In research, his main field of interest was the theory of general algebraic systems. He obtained pioneering results on characterizing varieties of modules and related varieties (e.g., varieties of semimodules and varieties of affine modules) in a language-independent way, using only algebraic properties. One of the consequences of these theorems is his joint result with László Megyesi, stating that the variety of idempotent medial quasigroups is essentially the variety of affine $R$-modules for the ring \(R = \mathbb{Z}\)[x, 1/x, 1/(1 − x)]. In the mid 1960’s, he carried out a systematic investigation of “Abelian properties”, which were motivated by his work on module varieties, and preceded the birth of commutator theory for general algebras by about a decade. In 1970, he was one of three authors who independently published Mal’tsev conditions characterizing congruence regularity, and he also proved Mal’tsev or Mal’tsev-like characterizations for a number of other properties of varieties. In the late 1970’s he became interested in finite algebras and clones on finite sets. With his results on homogeneous algebras he initiated the study of the question: Under what symmmetry assumptions is it true that almost all finite symmetric algebras are functionally complete? His results in clone theory include a complete description of all minimal clones on a three-element set, a complete description of two of the three non-unary types of conservative minimal clones on arbitrary finite sets of size > 2, and completeness theorems for co-clones.

Later in his life he became interested in mathematical games (he was an excellent chess player from his youth), he has joint publications with his wife, Rozália Juhász, on this topic. He also created a new undergraduate course about discrete mathematical games, and wrote a textbook for the course. He taught and popularized mathematics outside of the university, too.
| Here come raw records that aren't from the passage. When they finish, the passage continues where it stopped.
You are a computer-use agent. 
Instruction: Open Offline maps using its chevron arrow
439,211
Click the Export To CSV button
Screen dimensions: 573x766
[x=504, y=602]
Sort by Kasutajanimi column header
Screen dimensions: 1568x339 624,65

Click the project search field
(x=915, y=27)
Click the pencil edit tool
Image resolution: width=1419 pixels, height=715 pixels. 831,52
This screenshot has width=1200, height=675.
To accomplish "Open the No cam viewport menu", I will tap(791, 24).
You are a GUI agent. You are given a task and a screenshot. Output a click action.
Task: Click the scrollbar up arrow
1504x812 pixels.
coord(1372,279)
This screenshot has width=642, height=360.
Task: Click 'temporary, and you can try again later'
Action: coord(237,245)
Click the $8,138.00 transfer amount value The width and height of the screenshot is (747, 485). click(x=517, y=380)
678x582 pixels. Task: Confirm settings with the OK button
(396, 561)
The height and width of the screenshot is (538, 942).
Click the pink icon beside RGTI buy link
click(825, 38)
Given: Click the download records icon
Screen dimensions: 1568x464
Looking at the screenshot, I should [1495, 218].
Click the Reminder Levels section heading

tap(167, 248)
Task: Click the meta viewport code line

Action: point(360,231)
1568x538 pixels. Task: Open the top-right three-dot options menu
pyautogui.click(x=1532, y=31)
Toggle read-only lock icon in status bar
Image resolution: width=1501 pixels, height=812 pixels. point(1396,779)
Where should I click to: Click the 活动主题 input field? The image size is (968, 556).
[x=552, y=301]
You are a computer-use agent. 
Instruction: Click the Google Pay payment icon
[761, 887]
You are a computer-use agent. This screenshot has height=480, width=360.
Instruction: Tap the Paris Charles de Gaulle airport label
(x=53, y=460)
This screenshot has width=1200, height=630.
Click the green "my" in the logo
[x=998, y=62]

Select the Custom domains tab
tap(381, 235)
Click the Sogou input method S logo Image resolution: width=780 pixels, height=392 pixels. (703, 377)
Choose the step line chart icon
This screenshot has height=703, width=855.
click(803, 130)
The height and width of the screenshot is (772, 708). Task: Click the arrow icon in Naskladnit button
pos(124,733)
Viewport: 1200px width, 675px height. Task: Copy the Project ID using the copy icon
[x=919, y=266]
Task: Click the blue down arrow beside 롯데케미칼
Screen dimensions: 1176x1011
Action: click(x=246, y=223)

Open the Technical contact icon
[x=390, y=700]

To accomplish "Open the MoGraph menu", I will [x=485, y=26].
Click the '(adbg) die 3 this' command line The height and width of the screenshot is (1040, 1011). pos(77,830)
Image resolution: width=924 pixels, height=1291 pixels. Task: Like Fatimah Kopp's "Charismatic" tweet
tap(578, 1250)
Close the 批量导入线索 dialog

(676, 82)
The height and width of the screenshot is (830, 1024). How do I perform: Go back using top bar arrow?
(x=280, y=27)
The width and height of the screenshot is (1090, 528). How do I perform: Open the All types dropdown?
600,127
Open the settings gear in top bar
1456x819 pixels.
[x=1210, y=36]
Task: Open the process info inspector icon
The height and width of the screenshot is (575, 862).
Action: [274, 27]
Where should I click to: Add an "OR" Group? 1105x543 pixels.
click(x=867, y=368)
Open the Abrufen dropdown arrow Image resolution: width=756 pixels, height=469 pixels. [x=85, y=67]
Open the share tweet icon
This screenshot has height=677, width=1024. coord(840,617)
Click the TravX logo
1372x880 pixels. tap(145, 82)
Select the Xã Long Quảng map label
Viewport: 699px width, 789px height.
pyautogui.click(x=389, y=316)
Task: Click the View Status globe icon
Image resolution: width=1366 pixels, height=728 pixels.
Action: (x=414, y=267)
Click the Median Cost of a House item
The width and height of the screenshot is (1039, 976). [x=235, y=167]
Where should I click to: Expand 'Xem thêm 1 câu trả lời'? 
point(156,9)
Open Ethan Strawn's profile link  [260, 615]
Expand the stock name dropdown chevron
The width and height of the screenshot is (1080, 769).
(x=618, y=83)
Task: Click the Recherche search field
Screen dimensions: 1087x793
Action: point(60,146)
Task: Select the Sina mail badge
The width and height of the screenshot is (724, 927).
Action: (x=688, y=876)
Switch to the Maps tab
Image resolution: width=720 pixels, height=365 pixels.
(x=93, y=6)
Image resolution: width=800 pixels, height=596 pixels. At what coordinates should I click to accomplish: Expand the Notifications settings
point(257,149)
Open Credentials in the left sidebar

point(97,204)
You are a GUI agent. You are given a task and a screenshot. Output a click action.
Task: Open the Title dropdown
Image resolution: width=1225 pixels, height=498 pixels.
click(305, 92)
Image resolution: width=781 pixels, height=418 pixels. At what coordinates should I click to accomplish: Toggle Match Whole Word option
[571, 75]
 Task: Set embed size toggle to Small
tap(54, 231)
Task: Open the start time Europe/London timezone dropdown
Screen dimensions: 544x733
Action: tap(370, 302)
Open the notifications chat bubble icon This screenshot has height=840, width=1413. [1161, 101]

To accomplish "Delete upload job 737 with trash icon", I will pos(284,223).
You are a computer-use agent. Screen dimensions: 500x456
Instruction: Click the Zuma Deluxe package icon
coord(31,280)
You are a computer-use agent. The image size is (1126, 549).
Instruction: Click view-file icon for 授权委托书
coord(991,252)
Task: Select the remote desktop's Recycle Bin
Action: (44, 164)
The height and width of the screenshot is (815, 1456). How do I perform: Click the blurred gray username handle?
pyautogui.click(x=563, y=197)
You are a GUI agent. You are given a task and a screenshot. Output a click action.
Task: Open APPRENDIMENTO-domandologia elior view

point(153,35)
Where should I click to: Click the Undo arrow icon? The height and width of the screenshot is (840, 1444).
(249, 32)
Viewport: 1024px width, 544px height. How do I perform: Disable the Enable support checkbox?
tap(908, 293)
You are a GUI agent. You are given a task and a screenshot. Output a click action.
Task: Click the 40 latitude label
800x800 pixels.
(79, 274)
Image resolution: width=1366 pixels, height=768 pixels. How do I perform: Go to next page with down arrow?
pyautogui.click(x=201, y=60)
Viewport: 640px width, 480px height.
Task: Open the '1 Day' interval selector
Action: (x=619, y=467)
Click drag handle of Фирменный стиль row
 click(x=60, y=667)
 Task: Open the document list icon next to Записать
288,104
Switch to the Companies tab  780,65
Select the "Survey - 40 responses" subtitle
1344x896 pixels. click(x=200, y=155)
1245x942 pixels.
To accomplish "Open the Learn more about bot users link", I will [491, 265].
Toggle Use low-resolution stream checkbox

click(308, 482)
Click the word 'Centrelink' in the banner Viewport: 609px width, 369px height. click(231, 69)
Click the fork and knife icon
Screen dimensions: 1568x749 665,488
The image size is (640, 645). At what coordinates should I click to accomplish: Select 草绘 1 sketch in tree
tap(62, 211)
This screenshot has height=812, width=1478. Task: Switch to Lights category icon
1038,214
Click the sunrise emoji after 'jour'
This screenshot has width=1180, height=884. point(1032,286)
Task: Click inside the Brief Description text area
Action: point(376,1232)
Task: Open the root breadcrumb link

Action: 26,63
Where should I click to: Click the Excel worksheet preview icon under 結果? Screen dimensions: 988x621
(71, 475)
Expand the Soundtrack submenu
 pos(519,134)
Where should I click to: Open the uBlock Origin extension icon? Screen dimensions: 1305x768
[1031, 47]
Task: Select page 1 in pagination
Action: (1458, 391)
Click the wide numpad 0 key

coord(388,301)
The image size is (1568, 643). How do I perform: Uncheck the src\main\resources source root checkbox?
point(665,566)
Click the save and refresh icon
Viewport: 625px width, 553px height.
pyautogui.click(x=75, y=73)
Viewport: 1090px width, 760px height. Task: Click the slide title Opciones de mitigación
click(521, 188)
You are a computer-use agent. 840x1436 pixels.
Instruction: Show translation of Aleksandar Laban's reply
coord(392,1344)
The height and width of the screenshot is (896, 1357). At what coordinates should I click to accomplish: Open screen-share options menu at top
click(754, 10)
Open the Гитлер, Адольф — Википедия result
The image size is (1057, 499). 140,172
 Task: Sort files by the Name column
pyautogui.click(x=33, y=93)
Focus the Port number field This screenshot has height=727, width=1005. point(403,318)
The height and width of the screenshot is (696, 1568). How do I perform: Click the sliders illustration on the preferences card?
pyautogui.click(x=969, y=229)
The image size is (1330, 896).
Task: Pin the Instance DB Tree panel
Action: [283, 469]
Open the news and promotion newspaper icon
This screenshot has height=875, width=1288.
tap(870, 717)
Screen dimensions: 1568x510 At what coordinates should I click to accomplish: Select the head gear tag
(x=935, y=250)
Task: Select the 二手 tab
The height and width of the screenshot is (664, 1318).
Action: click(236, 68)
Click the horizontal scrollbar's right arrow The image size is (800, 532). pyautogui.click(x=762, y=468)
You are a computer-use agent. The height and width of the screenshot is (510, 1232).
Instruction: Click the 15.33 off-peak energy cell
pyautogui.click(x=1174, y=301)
He published several papers in the mathematics education journal Polygon of the Bolyai Institute, he gave presentations at popular math events at the university, and he was a member and lecturer of the Wesselényi Folk College at Zsombó for decades. Besides mathematics, he was also interested in the history of mathematics and in the history of Szeged, publishing articles in local journals. The history of the Bolyai Institute, which he wrote jointly with Antal Varga, is posted on the web site of the institute. His hobbies included collecting and making boomerangs, gardening, and hiking. His greatest hiking accomplishment is that he climbed Mount Kilimanjaro in 1996, at the age of 63!

With the passing of Béla Csákány, we lost a great scientist, teacher, and colleague. We will miss the serenity and wisdom manifesting in his comments. He was able to make interesting and valuable contributions to any discussion on any topic, sharing with us pieces of his extensive knowledge.